Pub Date: Sept. 19th, 1996
Publisher: Warner

The earnest, prone-to-ramble Ripley--of the oft-panned Scarlett, the sequel to Gone with the Wind, plus many others--tackles a challenging, somewhat obscure subject here with distinctly mixed results. The first three-quarters of this epic comprise a carefully researched, minutely detailed and imaginatively conceived (it is, after all, fictional) ""biography"" of Joseph of Arimathea, the man who gave his burial site for the crucified Jesus of Nazareth and is credited with spreading Christianity to England and beyond. From the opening, when Joseph--a Jew and the son of a farmer--dreams as a 12-year-old of life as a traveler, then eventually marries his childhood companion Sarah, and still later goes on to highly successful business ventures transporting tin from far-off lands to King Herod's castles at Caesarea, Ripley is in control of her material and tells a gripping tale of an unfamiliar time with only a few lapses into anachronistic language. But the last quarter of the story--in which Joseph must face the aftermath of his friendship with the Emperor Augustus (whom he befriended via Herod), the evil machinations of Sejanus the Jew Hater, the trials of Herod's son Herod Agrippa, the deaths of his beloved Sarah and wise old grandmother Rebekkah, the miseries of his only daughter Ella (who was born with useless legs)--moves at a ludicrously fast pace, as though the author realized at end that she still had a great deal of ground to cover. As a result, when Joseph finally encounters Jesus of Nazareth, who heals Ella's legs with a single kind phrase and begins his crucial mission of conversion, his words and newfound beliefs have more the superficial tone of the modern-day televangelist than they do the ringing certainties of a true believer. More detail about Joseph and his time--real and imagined--than many may have imagined wanting, but with the significant exception of her weakened conclusion, Ripley makes this informative read also entertaining.

_Material supplied_.
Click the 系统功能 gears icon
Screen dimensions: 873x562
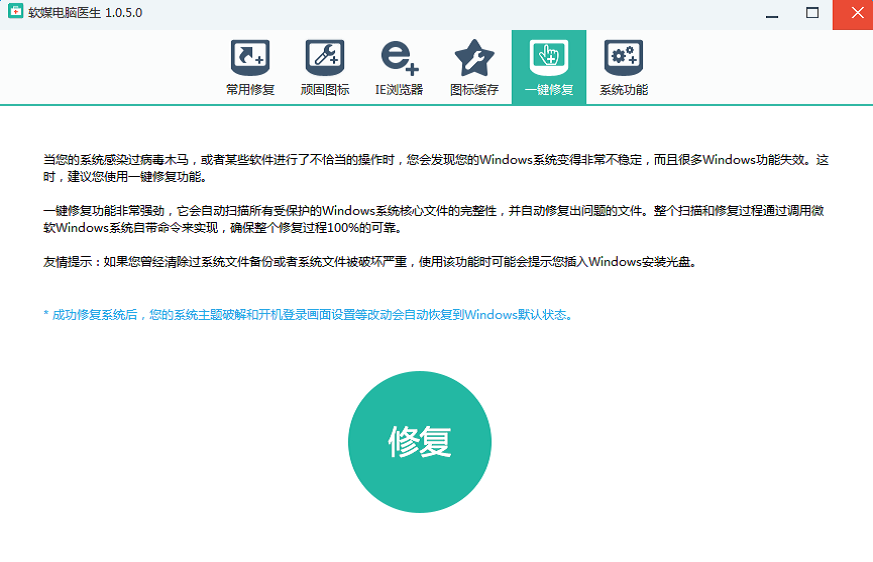point(623,58)
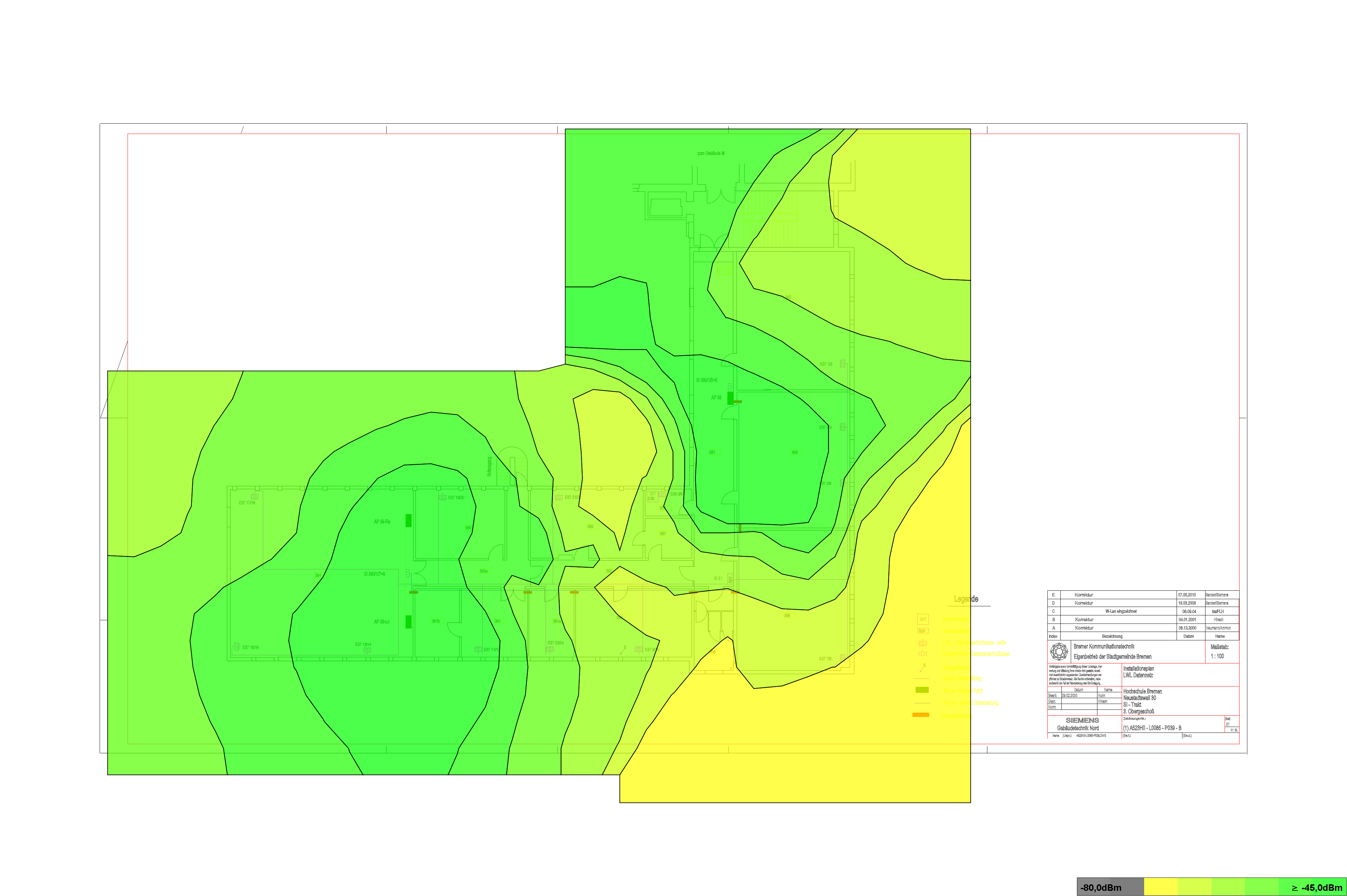Click the E37 17/18 data socket symbol

[x=254, y=497]
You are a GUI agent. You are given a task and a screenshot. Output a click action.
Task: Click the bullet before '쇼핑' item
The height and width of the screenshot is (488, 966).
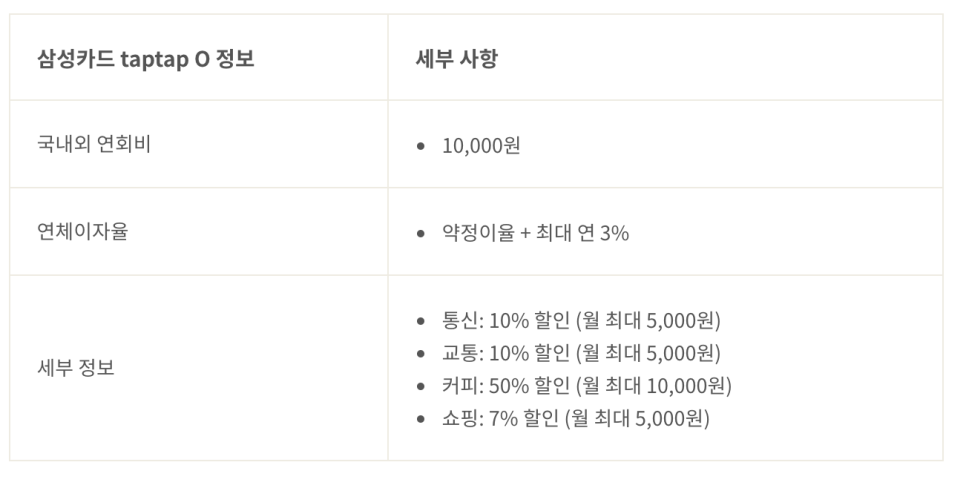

_Task requirements_.
1. According to the book review, what did Joseph carry to King Herod's castles at Caesarea in his business ventures?
2. Lay out the lines of the records as a Markdown table with the columns Row and Line, numbering each row and omitting blank lines. Leave the pictures out of the table.
The book review and the records are independent material with no connection to each other.

_Answers to the problems_.
1. Tin from far-off lands.

2.
| Row | Line |
|---|---|
| 1 | Click the 系统功能 gears icon |
| 2 | Screen dimensions: 873x562 |
| 3 | point(623,58) |
| 4 | Click the E37 17/18 data socket symbol |
| 5 | [x=254, y=497] |
| 6 | You are a GUI agent. You are given a task and a screenshot. Output a click action. |
| 7 | Task: Click the bullet before '쇼핑' item |
| 8 | The height and width of the screenshot is (488, 966). |